Open-Source RocksDB-like Database Reference Architecture
Scenarios
RocksDB is a key-value (KV) data storage engine designed based on the log-structured merge-tree (LSM-Tree). It features high write throughput, strong read performance, and high compression ratio. It is applicable to write-intensive, high-concurrency, and local persistence scenarios. The LSM-Tree storage engine model enables a large number of sequential writes to drives, which is friendly to hard disk drives (HDDs).

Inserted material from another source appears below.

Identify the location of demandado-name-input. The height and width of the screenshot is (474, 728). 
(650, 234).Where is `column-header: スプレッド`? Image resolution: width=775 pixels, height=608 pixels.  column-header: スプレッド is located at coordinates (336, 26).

Architectures and Principles
|
Module Name |
Description |
|---|---|
|
Write-ahead log (WAL) |
It records data before the data is written to memtables. This ensures that the successfully written data is not lost in the event of a breakdown. |
|
Manifest Log |
It stores database metadata, including the Sorted String Table (SSTable) files, the level (L0 to Ln) and key range of each file, the newly generated files, and the files to be deleted. It also supports multi-version and multi-column family management. |
|
Memtable |
It is a SkipList in the memory. All data is sequentially written to a memtable first, which is fast. When a memtable is full, it becomes an immutable memtable and will be flushed to drives in the background. |
|
Immutable Memtable |
When the data written to a memtable reaches a certain threshold, the memtable is converted into an immutable memtable and waits to be flushed to the L0 persistent layer. |
|
SSTable |
SSTables are sorted and immutable KV files on drives. They are sorted by key and support binary search. They feature a multi-layer structure, including L0, L1, L2, and so on. |
|
Compaction |
It combines multi-layer, duplicate, expired, and deleted data and deletes old versions to keep data in order and reduce read amplification. |
|
Block Cache |
It is the read cache in the memory, which caches data blocks in SSTable files on drives to reduce drive I/O, improve read performance, and reduce latency. |